Review of Dark Waters, by Mary Lou Soutar-Hynes (Toronto: Inanna Publications, 2013) 92 pp. paper

The scansion of some of these poems resembles that of George Herbert, a seventeenth- century Christian poet. By this comparison, I do not necessarily mean the obviously Biblical sources from the New Testament and Catholic religious practices, such as the rosary. Whether or not directly influenced, she employs similar poetic procedures and imagery, both in the best of their secular poetry and in religious poetry. She appears to adopt a common poetic style, use of figurative language, and manner of organizing the meditative process or poetic argument.

The "Notes from the Citadel" was written on the occasion of the 2008 annual general meeting of the League of Canadian Poets, in St. John’s, Newfoundland and Labrador.

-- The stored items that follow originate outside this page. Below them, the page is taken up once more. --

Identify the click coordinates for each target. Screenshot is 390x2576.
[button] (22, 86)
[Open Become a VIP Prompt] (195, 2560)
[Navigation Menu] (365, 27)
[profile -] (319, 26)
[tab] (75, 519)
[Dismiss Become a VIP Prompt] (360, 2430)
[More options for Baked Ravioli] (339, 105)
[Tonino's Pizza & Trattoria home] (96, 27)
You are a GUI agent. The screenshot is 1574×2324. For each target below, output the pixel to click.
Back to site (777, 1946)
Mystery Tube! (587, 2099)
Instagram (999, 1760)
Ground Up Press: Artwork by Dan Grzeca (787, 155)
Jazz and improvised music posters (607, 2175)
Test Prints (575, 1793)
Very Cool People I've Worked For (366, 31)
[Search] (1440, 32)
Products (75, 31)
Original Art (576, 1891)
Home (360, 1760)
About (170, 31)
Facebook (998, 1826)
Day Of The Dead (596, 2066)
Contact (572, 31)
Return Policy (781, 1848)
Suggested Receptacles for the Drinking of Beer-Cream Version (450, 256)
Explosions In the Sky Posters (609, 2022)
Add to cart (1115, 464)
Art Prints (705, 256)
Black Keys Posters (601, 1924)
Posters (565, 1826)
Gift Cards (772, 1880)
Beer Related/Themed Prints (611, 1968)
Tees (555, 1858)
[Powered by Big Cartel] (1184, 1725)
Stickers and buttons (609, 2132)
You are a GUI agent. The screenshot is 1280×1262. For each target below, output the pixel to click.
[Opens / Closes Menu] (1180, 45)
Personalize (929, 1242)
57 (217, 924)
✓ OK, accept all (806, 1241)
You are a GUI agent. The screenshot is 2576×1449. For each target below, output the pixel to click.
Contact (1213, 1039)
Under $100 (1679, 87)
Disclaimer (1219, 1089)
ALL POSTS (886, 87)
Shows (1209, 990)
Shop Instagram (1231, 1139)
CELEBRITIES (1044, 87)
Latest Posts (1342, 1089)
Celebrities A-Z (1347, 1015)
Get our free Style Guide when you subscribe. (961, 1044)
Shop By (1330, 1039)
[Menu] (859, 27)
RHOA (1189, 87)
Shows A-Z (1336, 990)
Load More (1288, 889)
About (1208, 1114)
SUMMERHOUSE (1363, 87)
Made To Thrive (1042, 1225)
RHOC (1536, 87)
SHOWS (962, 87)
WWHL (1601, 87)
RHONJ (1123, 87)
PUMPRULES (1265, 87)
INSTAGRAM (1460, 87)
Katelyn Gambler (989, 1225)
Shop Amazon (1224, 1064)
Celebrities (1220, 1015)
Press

She appears to identify as a Caribbean/Canadian woman, with translations from the Spanish, and mellifluous allusions, for example, creole as a person born in the colonies, a committed settler, evolved from a distinct culture in the former plantation societies. Elsewhere, she accounts for her creativity, in her own notes, as “precisely from the space between, that marvellous open space represented by the hyphen”, which she credits to another.

Ephrasis is evident throughout the collection, beginning with Pinturas ciegas , or “blind” paintings. In “Antiphonal Openings”, she remarks,

You’ve been there before — this antiphonal space where poetry is —

She dedicated “In Your Ain Town” to William Soutar, whose Scots' poems she discovered when she was searching the web for genealogical information on her Scottish great-grandfather, Simon. She contemplates “the keeper or lighthouses” who worked “By Force of Habit” and also responds to a rail journey “From Perth to Edinburgh”. She was a fellow at the Hawthornden International Retreat for Writers in Scotland, in September 2009, when she worked on this collection.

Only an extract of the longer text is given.